Dads can do [actual combat exercises] with their children at home.

The father [hits] the child the first time and tells the child: [If someone suddenly hits you, you have to say, you can’t hit anyone.] Then, he [hits] the child the second time and tells him: [If he continues to “hit” you, you have to say loudly: Hit me again and I will hit you! ! ! Then, the father [hit] the third time and said to the child, “Come on, hit the father hard.” [Pa! ] The child will hit the enemy as hard as he did… … …

In this way, after repeated [exercises] several times, the child will fully remember how to fight back, and his confidence and courage will also improve.

4. Need Adults’ Shelter

If there is a great disparity between the enemy and the enemy, and neither self-protection nor counterattack can protect them from harm, then let the child seek the protection of adults immediately. Teachers and parents are the first choice for protection. If neither teacher nor parents are present, you can also seek the protection of other adults you know.
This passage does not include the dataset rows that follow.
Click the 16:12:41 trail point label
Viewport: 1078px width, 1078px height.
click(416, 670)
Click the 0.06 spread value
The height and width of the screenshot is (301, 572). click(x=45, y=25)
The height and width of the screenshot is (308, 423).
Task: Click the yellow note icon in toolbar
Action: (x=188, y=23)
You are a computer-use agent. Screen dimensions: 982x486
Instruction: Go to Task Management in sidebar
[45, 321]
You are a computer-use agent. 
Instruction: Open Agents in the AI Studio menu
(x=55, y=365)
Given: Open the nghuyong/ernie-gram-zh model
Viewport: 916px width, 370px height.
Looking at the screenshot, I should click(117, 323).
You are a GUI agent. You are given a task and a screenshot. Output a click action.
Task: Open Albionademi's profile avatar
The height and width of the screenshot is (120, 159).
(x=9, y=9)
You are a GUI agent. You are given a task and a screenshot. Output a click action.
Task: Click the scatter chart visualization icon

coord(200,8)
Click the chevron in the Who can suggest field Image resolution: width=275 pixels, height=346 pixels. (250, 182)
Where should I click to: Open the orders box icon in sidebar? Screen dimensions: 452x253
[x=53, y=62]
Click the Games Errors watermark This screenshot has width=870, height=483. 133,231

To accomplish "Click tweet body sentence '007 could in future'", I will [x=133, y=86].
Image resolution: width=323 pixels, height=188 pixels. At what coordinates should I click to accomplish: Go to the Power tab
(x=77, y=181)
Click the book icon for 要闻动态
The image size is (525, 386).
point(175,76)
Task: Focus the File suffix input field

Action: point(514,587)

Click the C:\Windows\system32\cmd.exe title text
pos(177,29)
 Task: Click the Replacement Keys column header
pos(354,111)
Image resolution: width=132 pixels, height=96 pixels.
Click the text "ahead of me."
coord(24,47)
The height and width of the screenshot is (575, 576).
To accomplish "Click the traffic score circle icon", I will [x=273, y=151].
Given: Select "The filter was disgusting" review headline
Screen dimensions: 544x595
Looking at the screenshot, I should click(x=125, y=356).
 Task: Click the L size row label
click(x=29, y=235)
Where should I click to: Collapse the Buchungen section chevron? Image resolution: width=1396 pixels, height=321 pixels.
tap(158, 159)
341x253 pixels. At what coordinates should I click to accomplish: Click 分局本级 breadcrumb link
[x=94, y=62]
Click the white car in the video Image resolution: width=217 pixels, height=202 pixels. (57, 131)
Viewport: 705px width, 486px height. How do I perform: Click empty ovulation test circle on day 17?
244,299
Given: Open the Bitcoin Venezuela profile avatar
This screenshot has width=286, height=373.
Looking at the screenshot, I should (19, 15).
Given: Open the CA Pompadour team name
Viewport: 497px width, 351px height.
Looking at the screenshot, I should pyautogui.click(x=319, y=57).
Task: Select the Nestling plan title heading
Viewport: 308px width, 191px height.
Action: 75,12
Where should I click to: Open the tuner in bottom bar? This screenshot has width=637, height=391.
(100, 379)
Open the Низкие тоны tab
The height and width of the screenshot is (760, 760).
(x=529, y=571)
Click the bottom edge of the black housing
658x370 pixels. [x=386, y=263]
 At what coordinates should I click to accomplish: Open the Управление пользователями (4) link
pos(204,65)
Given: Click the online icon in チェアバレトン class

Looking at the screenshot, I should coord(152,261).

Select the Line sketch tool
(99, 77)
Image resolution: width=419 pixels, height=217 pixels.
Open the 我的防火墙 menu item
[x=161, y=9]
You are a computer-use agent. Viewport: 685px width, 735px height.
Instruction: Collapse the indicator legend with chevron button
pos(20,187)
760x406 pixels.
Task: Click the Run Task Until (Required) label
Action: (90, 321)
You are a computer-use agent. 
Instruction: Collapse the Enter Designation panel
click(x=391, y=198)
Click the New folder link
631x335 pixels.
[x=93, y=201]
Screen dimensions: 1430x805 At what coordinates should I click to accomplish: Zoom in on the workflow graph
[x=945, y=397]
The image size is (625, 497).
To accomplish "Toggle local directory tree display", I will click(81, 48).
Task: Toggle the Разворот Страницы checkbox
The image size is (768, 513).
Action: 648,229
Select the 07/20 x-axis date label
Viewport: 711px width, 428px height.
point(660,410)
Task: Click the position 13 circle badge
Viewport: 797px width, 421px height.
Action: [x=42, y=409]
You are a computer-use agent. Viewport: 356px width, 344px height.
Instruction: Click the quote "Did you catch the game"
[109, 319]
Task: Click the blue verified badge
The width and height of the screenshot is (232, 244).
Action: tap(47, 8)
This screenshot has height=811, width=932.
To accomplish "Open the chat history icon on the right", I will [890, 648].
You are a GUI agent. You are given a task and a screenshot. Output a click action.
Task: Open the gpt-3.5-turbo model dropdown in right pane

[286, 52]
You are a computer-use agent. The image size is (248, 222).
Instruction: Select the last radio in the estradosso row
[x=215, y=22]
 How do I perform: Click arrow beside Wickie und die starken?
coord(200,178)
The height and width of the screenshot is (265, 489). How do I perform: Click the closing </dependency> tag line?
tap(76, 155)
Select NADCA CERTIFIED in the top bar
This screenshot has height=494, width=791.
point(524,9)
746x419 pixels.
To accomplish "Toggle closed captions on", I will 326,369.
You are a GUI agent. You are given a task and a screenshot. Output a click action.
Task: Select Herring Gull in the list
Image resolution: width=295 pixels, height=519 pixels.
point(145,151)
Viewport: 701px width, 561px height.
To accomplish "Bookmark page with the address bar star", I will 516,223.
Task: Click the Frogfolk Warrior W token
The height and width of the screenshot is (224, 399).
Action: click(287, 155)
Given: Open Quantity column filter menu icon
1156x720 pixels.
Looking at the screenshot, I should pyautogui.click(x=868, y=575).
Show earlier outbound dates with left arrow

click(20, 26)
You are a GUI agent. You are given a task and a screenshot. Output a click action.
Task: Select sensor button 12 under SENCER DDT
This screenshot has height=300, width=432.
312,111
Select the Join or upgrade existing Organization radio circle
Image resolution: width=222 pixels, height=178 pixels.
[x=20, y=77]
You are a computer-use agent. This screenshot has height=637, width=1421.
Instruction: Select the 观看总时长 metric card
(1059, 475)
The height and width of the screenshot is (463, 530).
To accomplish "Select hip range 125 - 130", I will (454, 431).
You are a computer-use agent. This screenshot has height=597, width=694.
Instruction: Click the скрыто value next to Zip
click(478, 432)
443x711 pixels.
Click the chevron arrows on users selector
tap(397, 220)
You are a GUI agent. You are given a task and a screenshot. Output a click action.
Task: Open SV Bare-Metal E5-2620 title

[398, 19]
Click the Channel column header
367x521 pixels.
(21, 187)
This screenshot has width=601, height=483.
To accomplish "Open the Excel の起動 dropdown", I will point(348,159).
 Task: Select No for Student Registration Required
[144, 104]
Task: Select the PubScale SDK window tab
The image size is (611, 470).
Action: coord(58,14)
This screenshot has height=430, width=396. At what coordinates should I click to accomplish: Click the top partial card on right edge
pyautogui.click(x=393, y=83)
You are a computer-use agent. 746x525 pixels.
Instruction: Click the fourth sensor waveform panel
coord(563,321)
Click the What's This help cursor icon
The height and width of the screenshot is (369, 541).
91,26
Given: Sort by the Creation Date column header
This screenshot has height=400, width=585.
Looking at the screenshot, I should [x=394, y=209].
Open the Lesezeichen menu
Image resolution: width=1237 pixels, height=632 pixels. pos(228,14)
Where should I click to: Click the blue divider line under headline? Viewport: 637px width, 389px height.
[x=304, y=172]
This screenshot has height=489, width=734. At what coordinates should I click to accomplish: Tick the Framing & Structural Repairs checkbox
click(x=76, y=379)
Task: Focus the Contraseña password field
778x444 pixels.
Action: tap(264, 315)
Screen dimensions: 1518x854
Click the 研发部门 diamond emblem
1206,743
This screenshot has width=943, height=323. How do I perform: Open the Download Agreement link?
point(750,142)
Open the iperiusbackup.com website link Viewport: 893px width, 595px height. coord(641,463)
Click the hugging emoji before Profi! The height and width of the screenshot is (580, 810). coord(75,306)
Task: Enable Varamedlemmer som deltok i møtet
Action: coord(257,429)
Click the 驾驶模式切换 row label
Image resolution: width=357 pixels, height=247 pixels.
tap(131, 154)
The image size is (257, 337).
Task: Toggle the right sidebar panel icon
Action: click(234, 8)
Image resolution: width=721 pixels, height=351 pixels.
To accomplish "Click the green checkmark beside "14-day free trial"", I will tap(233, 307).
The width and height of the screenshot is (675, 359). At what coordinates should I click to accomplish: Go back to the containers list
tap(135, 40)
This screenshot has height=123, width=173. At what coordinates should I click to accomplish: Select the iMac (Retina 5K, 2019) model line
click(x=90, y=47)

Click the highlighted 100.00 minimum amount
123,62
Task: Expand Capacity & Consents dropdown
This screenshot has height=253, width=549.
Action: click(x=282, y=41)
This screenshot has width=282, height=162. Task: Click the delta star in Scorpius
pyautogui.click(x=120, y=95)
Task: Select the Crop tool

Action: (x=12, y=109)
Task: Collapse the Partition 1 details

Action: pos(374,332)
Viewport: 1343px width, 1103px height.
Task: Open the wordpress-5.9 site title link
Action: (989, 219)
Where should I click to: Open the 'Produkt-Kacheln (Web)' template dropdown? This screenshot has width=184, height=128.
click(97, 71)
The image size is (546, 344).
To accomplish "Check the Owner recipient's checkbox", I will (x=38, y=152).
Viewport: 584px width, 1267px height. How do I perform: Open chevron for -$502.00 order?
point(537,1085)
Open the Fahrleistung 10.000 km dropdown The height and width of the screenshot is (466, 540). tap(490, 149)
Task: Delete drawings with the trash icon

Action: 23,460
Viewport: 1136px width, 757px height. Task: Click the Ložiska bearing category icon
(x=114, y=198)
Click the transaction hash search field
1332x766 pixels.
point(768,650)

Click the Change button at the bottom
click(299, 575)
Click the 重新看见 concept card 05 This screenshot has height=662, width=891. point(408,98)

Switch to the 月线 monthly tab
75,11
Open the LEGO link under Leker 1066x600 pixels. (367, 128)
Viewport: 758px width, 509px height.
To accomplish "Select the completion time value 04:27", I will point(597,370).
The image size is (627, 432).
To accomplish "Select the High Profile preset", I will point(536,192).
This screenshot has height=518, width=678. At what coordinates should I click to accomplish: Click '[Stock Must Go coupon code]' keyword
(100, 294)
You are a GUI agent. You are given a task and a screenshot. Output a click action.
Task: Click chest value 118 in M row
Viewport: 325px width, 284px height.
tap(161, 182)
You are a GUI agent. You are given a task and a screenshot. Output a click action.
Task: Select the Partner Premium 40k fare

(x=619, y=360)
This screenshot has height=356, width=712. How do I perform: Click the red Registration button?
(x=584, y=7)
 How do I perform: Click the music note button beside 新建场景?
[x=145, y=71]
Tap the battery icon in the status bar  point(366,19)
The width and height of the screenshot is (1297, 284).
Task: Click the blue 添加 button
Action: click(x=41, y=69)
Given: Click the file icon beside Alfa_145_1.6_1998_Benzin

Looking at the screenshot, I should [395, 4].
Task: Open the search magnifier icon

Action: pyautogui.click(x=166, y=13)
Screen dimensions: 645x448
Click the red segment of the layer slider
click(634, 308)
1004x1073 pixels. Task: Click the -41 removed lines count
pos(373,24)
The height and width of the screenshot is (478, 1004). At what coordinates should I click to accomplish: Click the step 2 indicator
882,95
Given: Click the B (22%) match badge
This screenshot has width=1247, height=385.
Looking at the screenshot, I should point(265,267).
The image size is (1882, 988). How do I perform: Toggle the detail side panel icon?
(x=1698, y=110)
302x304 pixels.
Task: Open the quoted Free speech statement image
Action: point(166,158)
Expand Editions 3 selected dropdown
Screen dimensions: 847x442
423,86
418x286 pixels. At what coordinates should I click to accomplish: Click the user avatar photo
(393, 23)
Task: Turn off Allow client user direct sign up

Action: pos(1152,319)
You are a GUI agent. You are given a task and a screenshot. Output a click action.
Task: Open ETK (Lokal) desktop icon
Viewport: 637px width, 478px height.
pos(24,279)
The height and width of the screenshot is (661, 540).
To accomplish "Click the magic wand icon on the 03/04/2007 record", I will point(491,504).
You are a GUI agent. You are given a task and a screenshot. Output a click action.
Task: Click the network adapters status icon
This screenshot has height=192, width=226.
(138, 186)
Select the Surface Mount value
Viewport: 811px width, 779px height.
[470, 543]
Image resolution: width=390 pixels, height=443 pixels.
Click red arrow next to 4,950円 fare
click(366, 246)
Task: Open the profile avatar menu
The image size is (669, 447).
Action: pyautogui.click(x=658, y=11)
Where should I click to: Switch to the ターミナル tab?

5. Parents are role models for children’s behavior,

If your child always likes to hit people, you can reflect on whether you have ever solved problems through violence. As a parent, you should set an example. Otherwise, when one day your child hits someone else’s child, you ask him, why did you hit someone? His answer may be: [Didn’t you hit your father/mother the same way? ]

As mentioned earlier, as parents, we should set an example and teach by word and deed when our children fight back. In addition, in normal times, parents should always remember that they have always been role models for their children’s behavior. Therefore, try not to show their violent side in front of their children, and even if they have, they should explain the reasons to their children in time afterwards.

[Hitting] is the only way for many children to develop, but as long as parents guide them correctly, communicate more with their children, and patiently teach them how to express their emotions correctly, then children will eventually give up using [fist] to solve problems.